> **TASK BRIEF**
Recast the material below as a Markdown table with the columns "No." and "Line", covering everything from the line that contains "Insert a hyperlink in description" down to the line that contains "(x=34, y=232)", both included. Omit blank lines and leave the pictures out of the table.

##### INFORMATION PROVIDED #####

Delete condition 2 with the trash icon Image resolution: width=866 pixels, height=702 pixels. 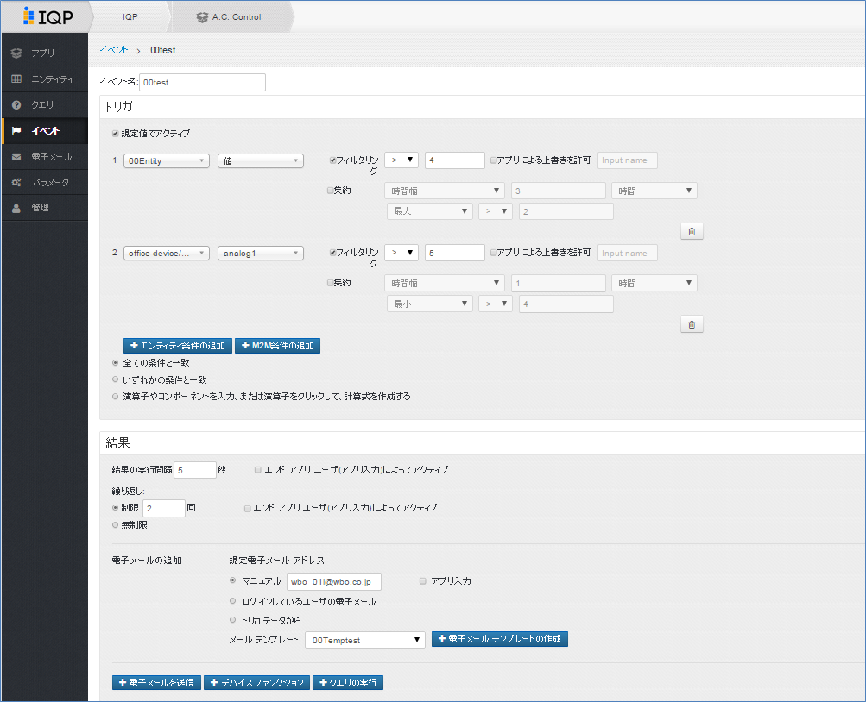[689, 324]
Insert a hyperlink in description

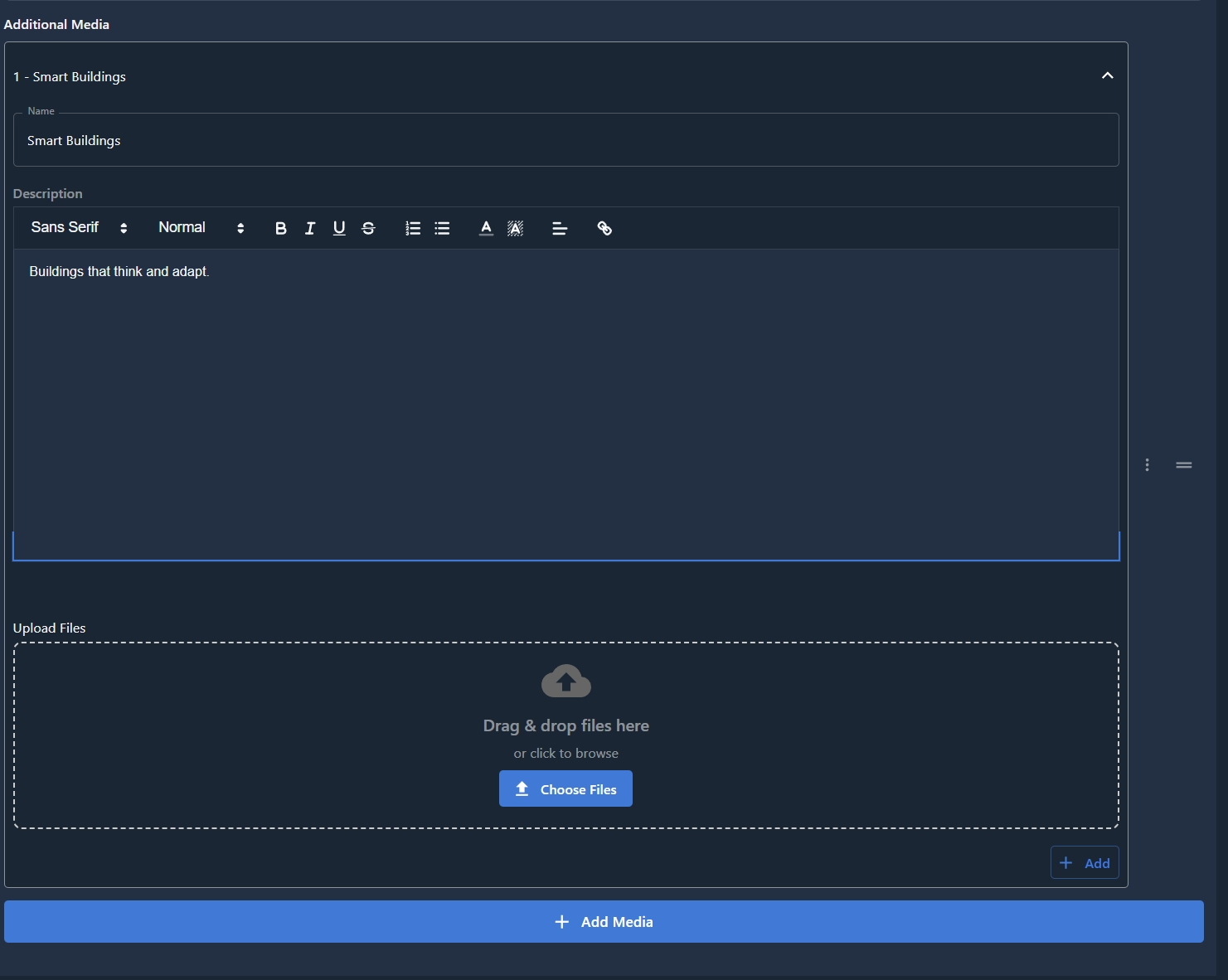[x=604, y=229]
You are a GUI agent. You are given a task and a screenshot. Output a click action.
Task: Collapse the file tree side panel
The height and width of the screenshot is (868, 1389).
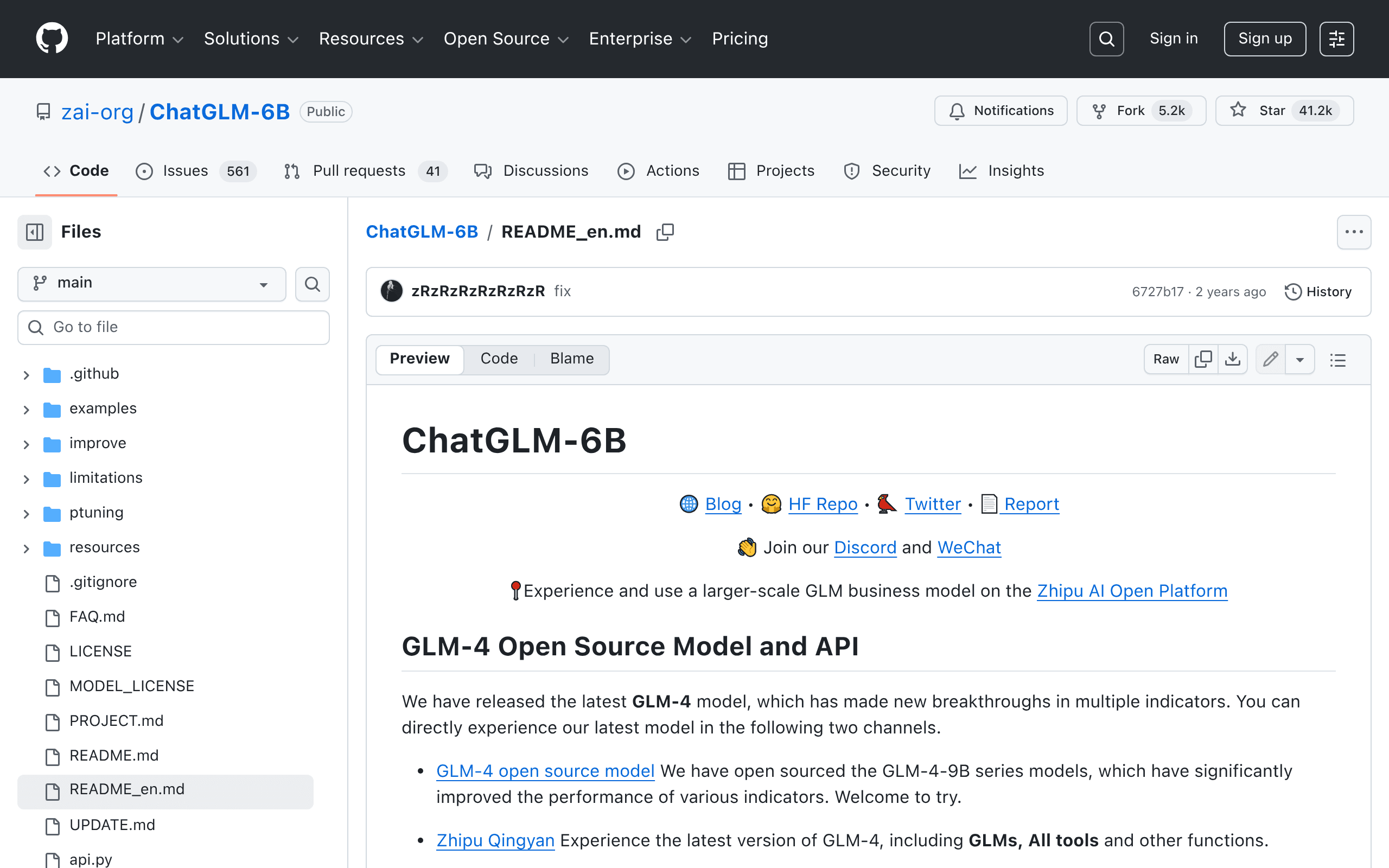(x=34, y=232)
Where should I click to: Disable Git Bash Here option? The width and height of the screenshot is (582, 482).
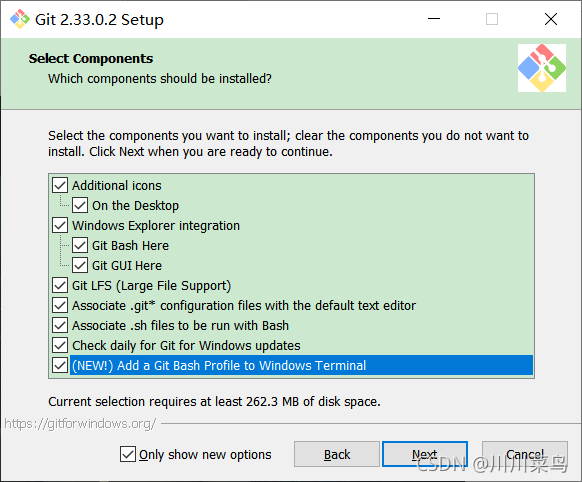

#####

> **RESULT OF THE TASK**
| No. | Line |
|---|---|
| 1 | Insert a hyperlink in description |
| 2 | [x=604, y=229] |
| 3 | You are a GUI agent. You are given a task and a screenshot. Output a click action. |
| 4 | Task: Collapse the file tree side panel |
| 5 | The height and width of the screenshot is (868, 1389). |
| 6 | (x=34, y=232) |